Primeiro, quase tudo é observacional. Ensaios clínicos randomizados que controlem a dieta de milhares de pessoas por décadas são inviáveis, por custo e por ética. O que existe são coortes que observam, não experimentos que testam.
Segundo, medir o que as pessoas comem é difícil. Questionários dependem de memória, de honestidade e da capacidade de estimar porções. Erro de medida dilui associações reais e, ocasionalmente, cria associações falsas.
Terceiro, os fatores de confusão. Quem consome muita carne processada tende, em média, a fumar mais, se exercitar menos e comer menos fibras. Modelos estatísticos ajustam para isso, mas nunca de forma perfeita.
Quarto — e talvez o mais decisivo — a pergunta raramente é “carne faz mal?”. A pergunta útil é “no lugar de quê?”. Trocar carne vermelha por leguminosas, peixes ou oleaginosas produz um resultado. Trocar por pão branco e refrigerante produz outro, bem diferente. Estudos que não modelam a substituição respondem a uma pergunta que ninguém faz na hora do almoço.

| Notícia | Temperatura | O que sustenta a leitura |
|---|---|---|
| Novas diretrizes alimentares dos EUA | Morno | Avanço real em açúcar adicionado e ultraprocessados, mas contradições internas sobre gordura saturada |
| Proteína animal e mortalidade | Frio | Metodologia cuidadosa, porém dados dos anos 1990, financiamento setorial e desfecho sobre proteína, não sobre carne |
| Carne processada e doença crônica | Quente | Milhões de participantes e resultados na mesma direção há uma década, ainda que com certeza classificada como baixa |
Quente: achado com maior peso prático. Morno: relevante, mas exige contexto. Frio: interessante, ainda distante de mudar conduta.

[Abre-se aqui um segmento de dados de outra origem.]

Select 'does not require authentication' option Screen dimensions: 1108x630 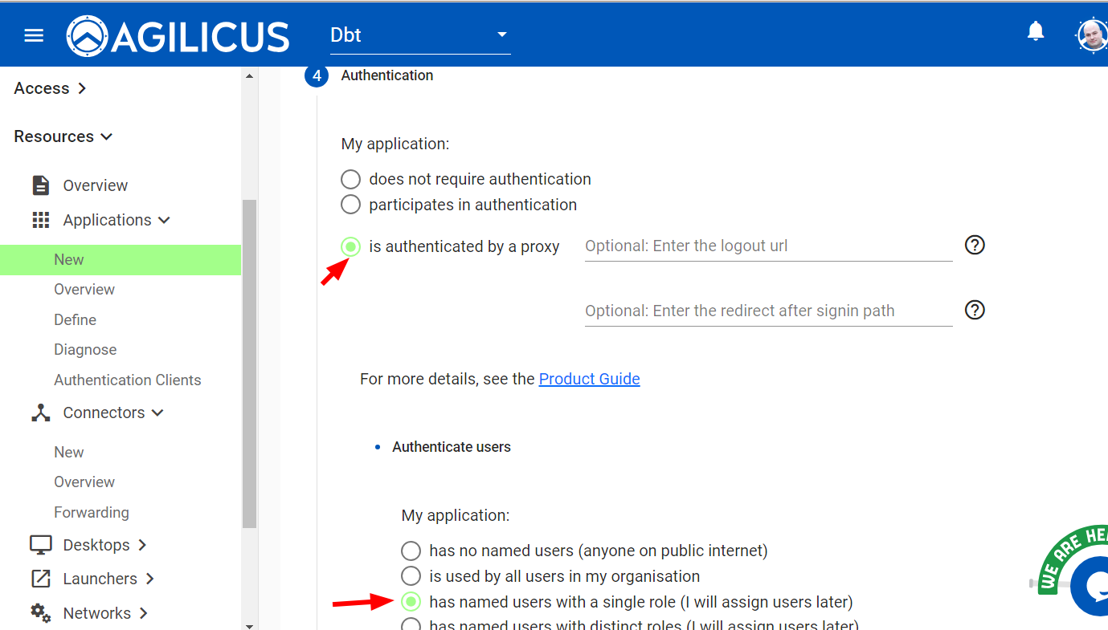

A ciência da nutrição vai continuar produzindo resultados que parecem se contradizer, porque é assim que ela funciona: por acúmulo, revisão e disputa. Esperar o veredito final para decidir o que comer é adiar indefinidamente uma decisão que você toma três vezes por dia.
Enquanto isso, o que sobra de mais firme depois de examinar a semana inteira cabe em poucas linhas: reduza embutidos, prefira preparos suaves, varie as fontes de proteína e avalie a refeição inteira, não um ingrediente isolado. Não é uma resposta espetacular. É a que a evidência sustenta com mais segurança — e, na prática, é a única que muda alguma coisa.